From 31 July 2020 Schedule H stopped applying, this means that employers and employees can no longer use the flexibility provision for changes to part-time work or annual leave. Employers and employees need to use the standard award provisions to make part-time or annual leave arrangements:

Who did it apply to?

Schedule H applies to:

  • employers covered by the Fast Food Award and who didn’t qualify for JobKeeper payments
  • employees covered by the Fast Food Award who weren’t eligible for JobKeeper payments.

Part-time Work

For the time it applied, Schedule H added new flexibilities for part-time work.

An employer and an employee could agree in writing to new flexible part-time employment arrangements. If they did this, the new arrangements temporarily replaced the standard part-time arrangements currently in the award.

A part-time employee employed under Schedule H was someone who got the same pay and conditions as a full-time employee (but on a pro-rata basis) and worked:

  • at least 8 but less than 38 hours per week
  • reasonably predictable hours of work.

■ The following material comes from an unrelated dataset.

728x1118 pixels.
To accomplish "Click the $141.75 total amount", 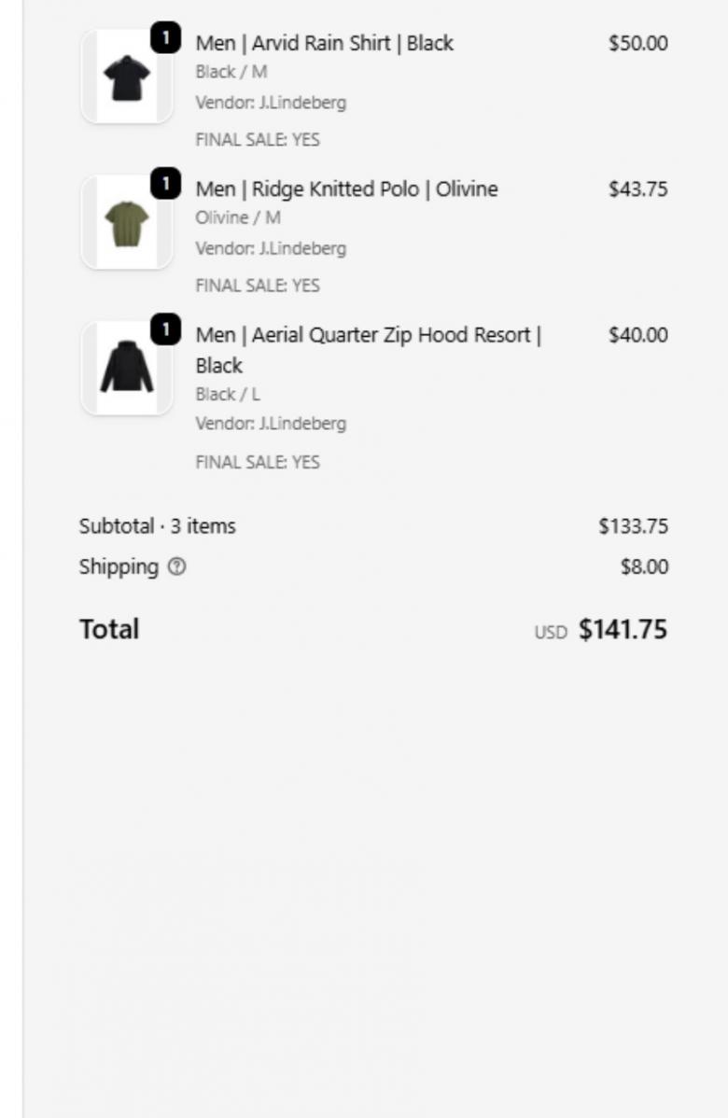I will click(x=623, y=630).
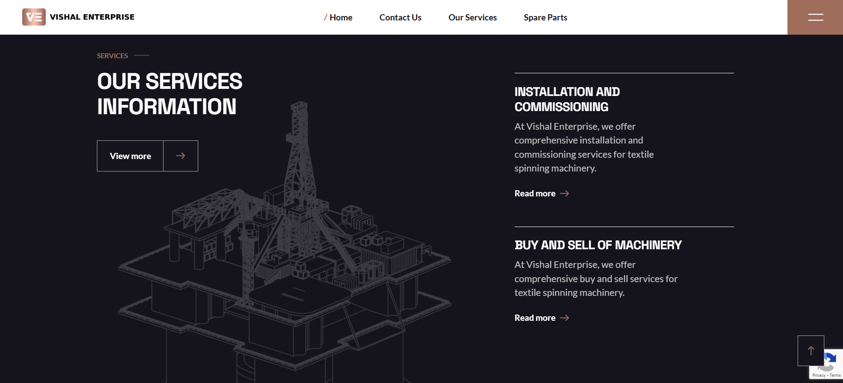Image resolution: width=843 pixels, height=383 pixels.
Task: Read more about Buy and Sell of Machinery
Action: 535,318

Agreements for flexible part-time arrangements were made under Schedule H.7. To make one, an employer and employee needed to have a written agreement that included:

  • a guaranteed minimum number of hours given and paid each week or roster cycle
  • the days and times of the week when the employee was available to work the guaranteed minimum hours
  • a term saying that any disputes about Schedule H.7 could be arbitrated by the Commission.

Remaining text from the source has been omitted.